Our results suggest that in the UK primary care-based population of older women, self-reported falls has the strongest association with self-reported fracture. Our Scree Plot suggests that reported falls explains the most variance in reported fractures, and it is at least twice as important as the other risk factors. As far as we are aware, this is the first report of the benefits, and quantification, of the addition of falls to the list of clinical risk factors using self-reported data, and suggests that previous analyses using computerised GP records have underestimated the importance of falls in fracture prediction.
The prospective cohort study of 366,104 women using the THIN database [16
] reported age, previous fracture, falls, BMI, smoking, any chronic disease diagnosis, and recent use of central nervous system medications, as characteristics that independently contributed to fracture risk at any site. However, in this paper, relative weights given to each risk factor show that for hip fractures for example, age was the most important determinant followed by falls, which agrees with the results of our study. Our study was unable to identify the other risk factors found in THIN and QResearch [17
] that add small additional predictive abilities, as we were only powered to find strong risk factors. However, in the THIN study [16
], a simple scheme that only included age and weight found fracture risks similar to their more complex scheme. It is likely that falls did not add a large additional benefit to age and weight, as seen in our study, because of lack of recording of falls on GP medical records. Our results support the view that in fallers, fracture prediction tools which take into account a falls history may have advantages over the FRAX tool which currently does not incorporate falls [20
We also showed, in agreement with all other studies, that age is the most important risk factor for fracture, despite the fact that age varied over a relatively narrow range in this study. Furthermore, we showed that height was associated with reported fractures, with taller women more likely to fracture. This has been shown previously for hip fracture [21
] with the explanation suggested involving biomechanical parameters of hip axis length [22
]. This is unlikely to be the explanation of the association with fractures in our cohort, as most were of the upper limb. It is possibly more to do with falling from a greater height, and a greater impact due to greater velocity, again reinforcing the importance of falls. Many other studies, using patient groups other than primary care-based populations agree with our results that low weight is an important predictor of fracture risk [23
], but we extend these results to suggest that falls is more important.

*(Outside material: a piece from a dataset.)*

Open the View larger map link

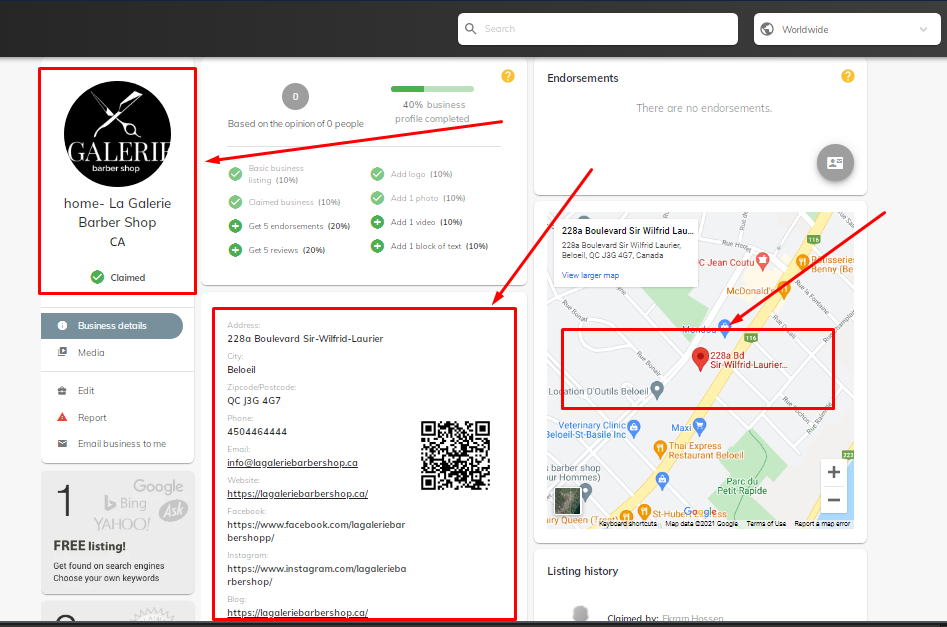(x=590, y=275)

It is interesting that our results confirm that although age and height/weight are important risk factors for fracture risk, there was little evidence that other clinical risk factors used in FRAX such as previous or family history of fracture were associated with fractures. This is most likely to be because we were only powered to find strong risk factors. Other explanations include differences in the study population and methods of data collection. For example, studies used in the FRAX meta-analyses were prospective cohorts, while ours employed a cross-sectional analysis, suggesting that our data may be less robust.

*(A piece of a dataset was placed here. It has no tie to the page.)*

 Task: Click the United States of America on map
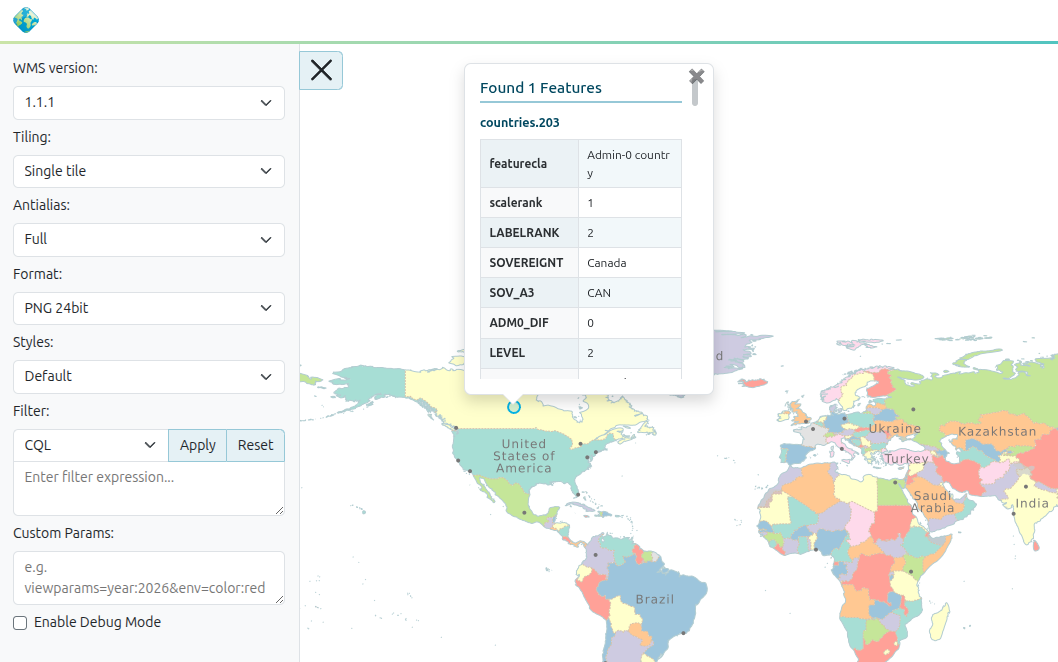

Being a cross-sectional analysis means our study will suffer from bias, confounding and chance, and could be explained by reverse causality. In particular, the reported falls may predate the reported fracture. Nonetheless our study utilised a population-based cohort of elderly women from primary care and is roughly representative of the local area. Our response rate of 45.2%, while initially appearing low, is considered reasonable for a population-based recruitment strategy [25
]. Alternative explanations for our finding that 69% of frequent fallers had no record of this with their GP could include false positive reporting by study participants, but we think this is unlikely.

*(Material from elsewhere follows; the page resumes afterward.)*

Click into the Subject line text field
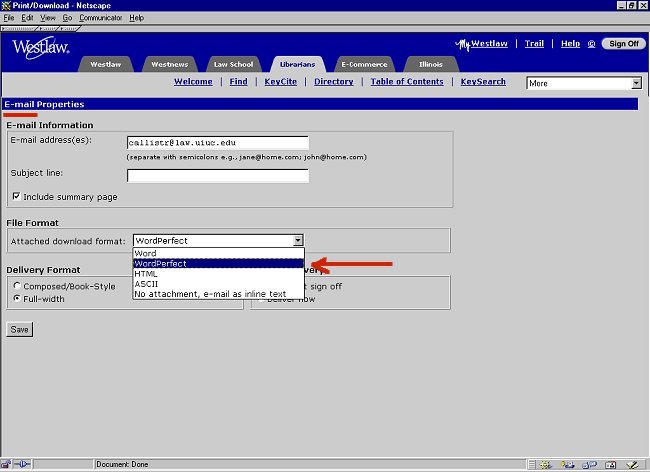The width and height of the screenshot is (650, 472). point(217,176)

A further limitation is the use of reported rather than verified fractures as the main outcome. This will reduce the strength of any association found, but is unlikely to be a source of bias. We were unable to include rheumatoid arthritis as a secondary cause of osteoporosis due to poor validity and this is likely to have reduced the strength of any potential association between secondary causes and fractures in our analysis. There is a concern that people are far more likely to remember falls where they injured themselves such as fracturing a bone, resulting in recall bias. Furthermore, there is the potential for a large temporal difference between fractures since aged 50 and reported falls over the past 5 years which may introduce bias. The estimation of quantification of the additional predictive ability of adding falls to the clinical risk factor model using a Fit Statistic isn't ideal, as this penalises models with increasing numbers of variables.
So in conclusion, our study has shown that age and falls are the most important risk factors for fracture. We estimate that a history of more than one fall per year is at least twice as important as height or weight. Furthermore, using self-reported falls data are essential as computerised GP records underestimate falls prevalence. A risk-factor assessment just using age and falls is likely to be a useful means for simple fracture risk assessment for women within primary care in the UK.
- In post-menopausal women from primary care, age and falls are the strongest risk factors for fracture.
- Falling more than once per year is at least twice as important as other risk factors for fracture.
- Use of self-reported falls data is essential as computerised GP records underestimate the prevalence of falls in post-menopausal women.